Last night Channel Ten announced its new line-up of programming for the coming year at the “Ten Upfront” event in Sydney.
Amongst the new line-up of reality programming was the much talked about Australian version of Shark Tank, based off the hit American program created by Mark Burnett. And the big question on everyone’s minds was: who are the sharks?
It was revealed that co-host of Studio 10, Sarah Harris would be hosting the series when it airs next year and will be accompanied by the sharks who are Steve Baxter (PIPE Networks, StartupAUS and River City Labs), Janine Allis (Boost Juice, Salsa’s Fresh Mex), Andrew Banks (Talent 2 International), John McGrath (McGrath Real Estate) and Naomi Simson (Red Balloon).
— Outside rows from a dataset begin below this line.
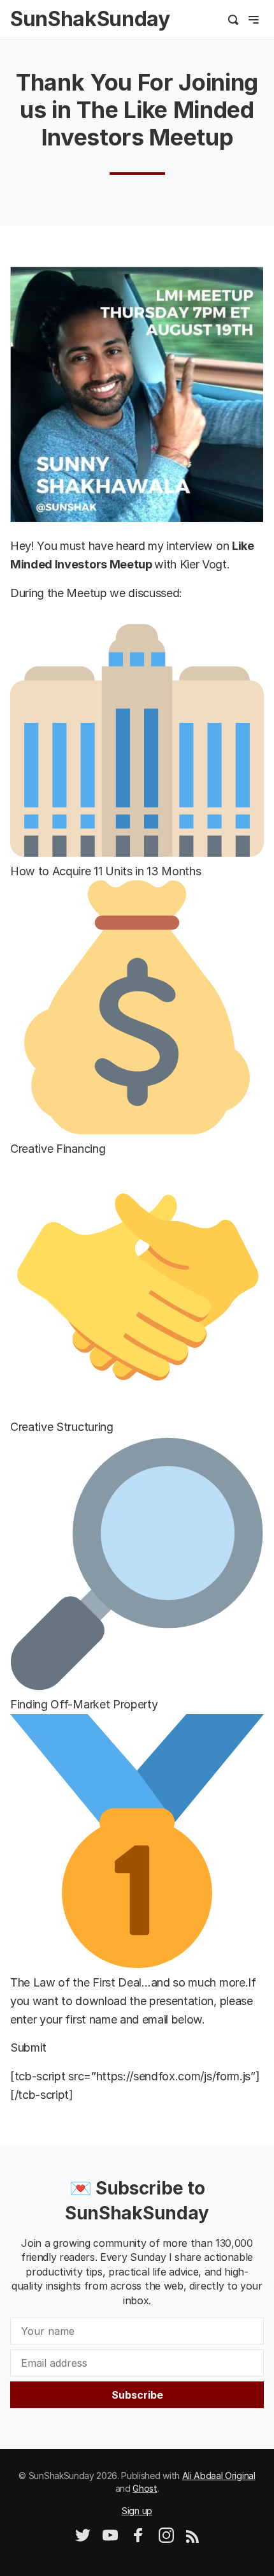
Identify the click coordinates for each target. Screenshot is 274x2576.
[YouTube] (110, 2539)
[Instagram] (166, 2539)
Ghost (145, 2488)
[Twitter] (82, 2539)
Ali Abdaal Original (219, 2475)
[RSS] (192, 2539)
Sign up (137, 2510)
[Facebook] (138, 2539)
In a statement on the Channel Ten website, Head of Programming, Beverley McGarvey said that the Australian version of the show would appeal to a wide range of age groups:
“The Australian version of Shark Tank will be an accessible, compelling and highly entertaining show that will appeal to all age groups,” said Network Ten Chief Programming Officer, Beverley McGarvey. “Viewers will be captivated by the passion, enthusiasm and drive of our inventors – and by the incredible ideas they will present to our Sharks.
The production company behind the show, Shine Australia, should be commended on the diversity factor it has achieved in the casting element of the sharks. All have very different businesses and backgrounds and have expertise across varying industries.
For technology startups, having Steve Baxter in the mix is a massive win. It is, also by way of association, great for StartupAUS of which he is a board member and of course the co-working space he founded in Brisbane, River City Labs.
The casting news comes just one day after American ‘shark’ Kevin O’Leary got on stage at the INCMTY Tech Conference and told the crowd that Shark Tank is the most successful Venture Firm on Earth. “At 33 percent return, we’re the most successful venture firm on Earth,” he said.
Whilst there is no doubt that there is no Venture Firm like Shark Tank, some from the Silicon Valley investment community were skeptical of the claims, saying that there was not nearly enough data on the show yet to verify that fact. In a piece published in Techcrunch yesterday, partner at Greylock, Josh Elman was quoted as saying that O’Leary’s number at 33 percent was actually not a good one.
That sounds like a good sound bite but exactly what does that number mean? “Is he saying he’s losing two out of 3 deals?” asked Greylock partner Josh Elman, “That’s a pretty bad number.” We don’t have real numbers from all the investments the show has ever made so it’s tough to figure out what O’Leary was referring to here. “Most firms don’t report their funds publicly so it’s hard to say,” agreed Cowboy Ventures partner Noah Lichtenstein. “It’s also a function of time. How long are the returns spread over? Funds are often 7-10 year returns so [it’s] not really fair to judge them until they have matured,” he added.
Shark Tank went on the air five years ago in the U.S. That 33 percent return number puts the show into the top quartile for the length its been around, but not necessarily as “the most successful” of all venture firms in the world. It simply hasn’t been around long enough to make that claim, according to Elman.
A venture firm typically realizes a return when the company goes public. That could take 7-10 years. Elman would rather give a company a good 10 years, much longer than Shark Tank has been on the air. Also, most investments don’t go the IPO route. While some of the companies that got funding through the Shark Tank crew have been acquired by other companies (Jamba Juice bought up Talbott Teas, for example) none of them have gone public.
It will be interesting to see how the audience engages with this local version of the hit television show. Shark Tank on ABC (American Broadcasting Association) is actually watched by many Australians even though it does not technically get syndicated here. Given that the current audience, which is actually quite large, have formed a habit over a period of about seven years of watching the show online, I hope part of Channel Ten’s strategy is to have a massive digital presence for the brand as well as promoting it primarily via digital touch points because that is where the bulk of the audience lives.
This digital nous of Australian viewers, particularly in the 15 to 40 ages groups, was highlighted at the ABC’s look ahead for 2015 programming event, when it was revealed that hit TV shows such as Josh Thomas’ Please Like Me and Chris Lilley’s Jam’ie: Private School Girl television programs did not perform particularly well on free-to-air but broke records online via the companies iView platform.
Shark Tank Australia comes to our screens early 2015.